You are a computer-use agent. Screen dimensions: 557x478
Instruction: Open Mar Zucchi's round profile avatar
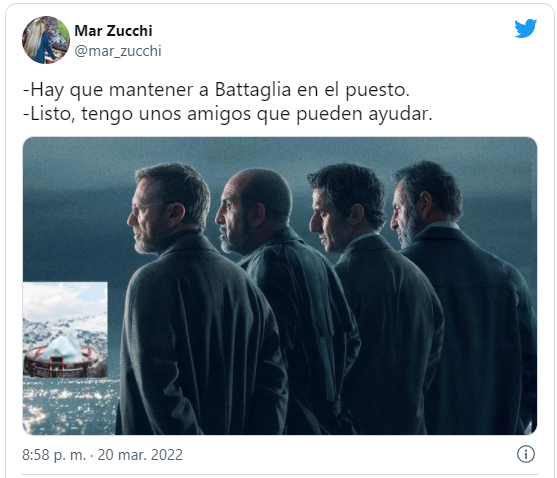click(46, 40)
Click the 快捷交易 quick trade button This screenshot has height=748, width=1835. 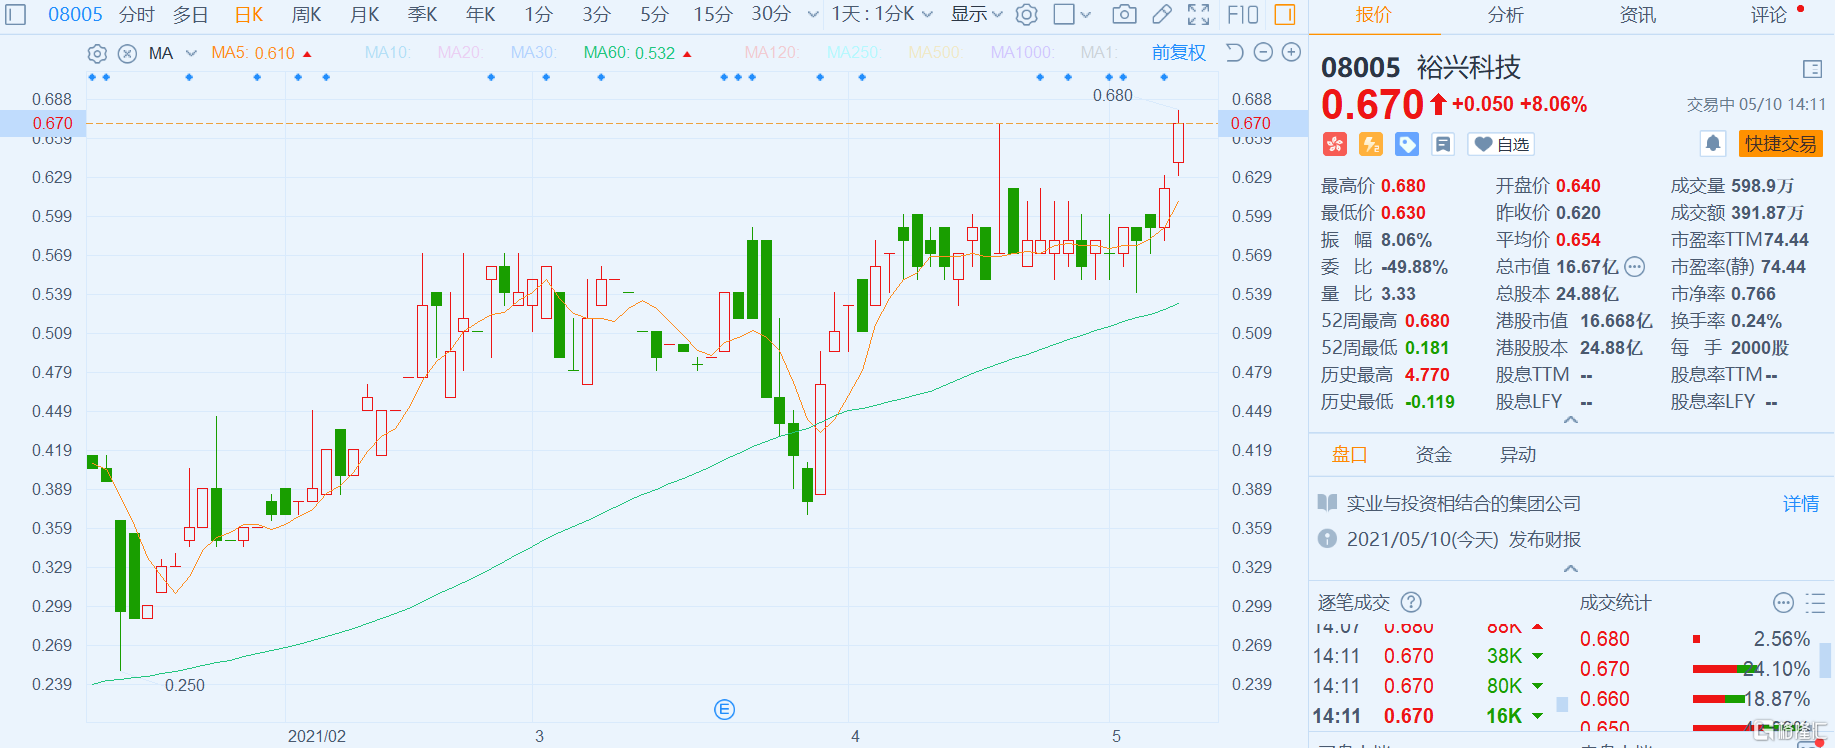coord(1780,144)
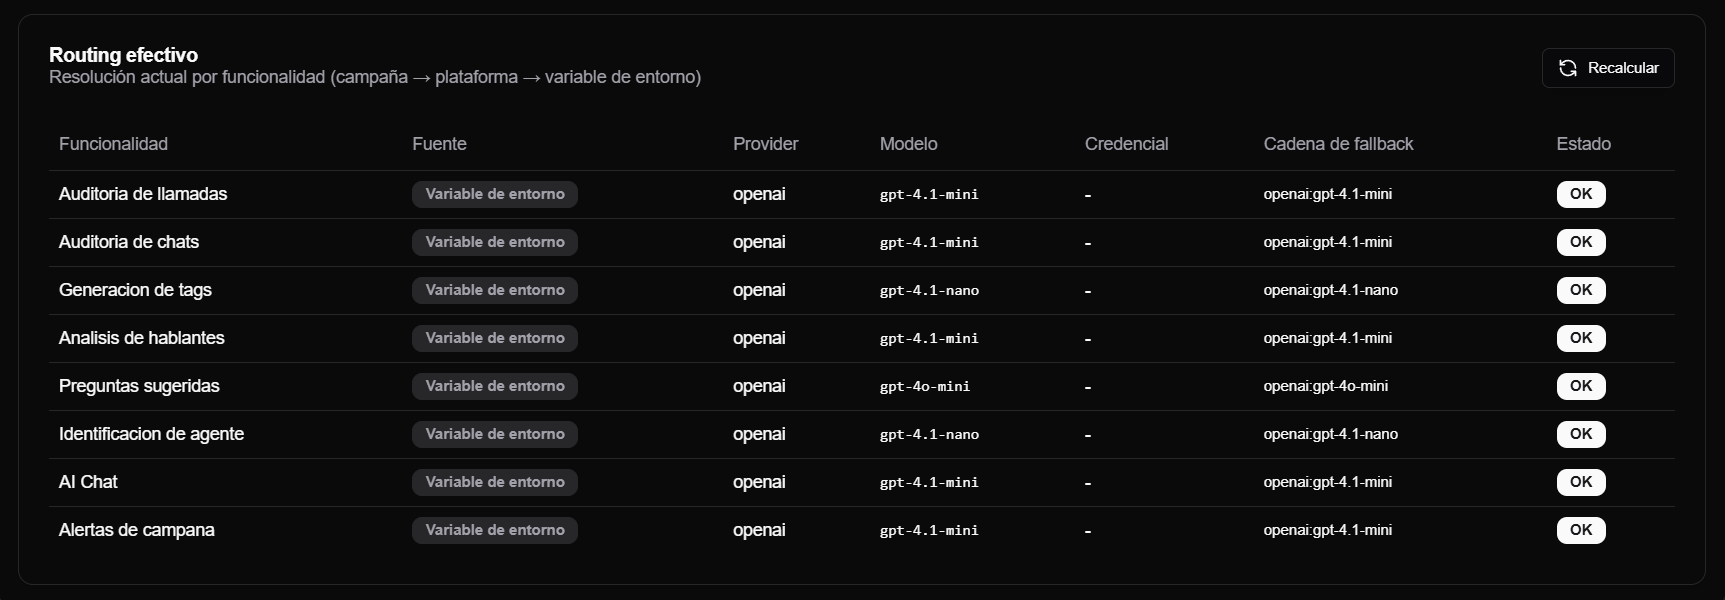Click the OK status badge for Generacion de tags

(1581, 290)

* WHAT TO WORK ON: Recast the material from its first line through the line containing "click(46, 40)", inclusive, as a numbered list, skipping any blank lines. Leave the pictures out.

* PROBLEM SOLUTION:
1. You are a computer-use agent. Screen dimensions: 557x478
2. Instruction: Open Mar Zucchi's round profile avatar
3. click(46, 40)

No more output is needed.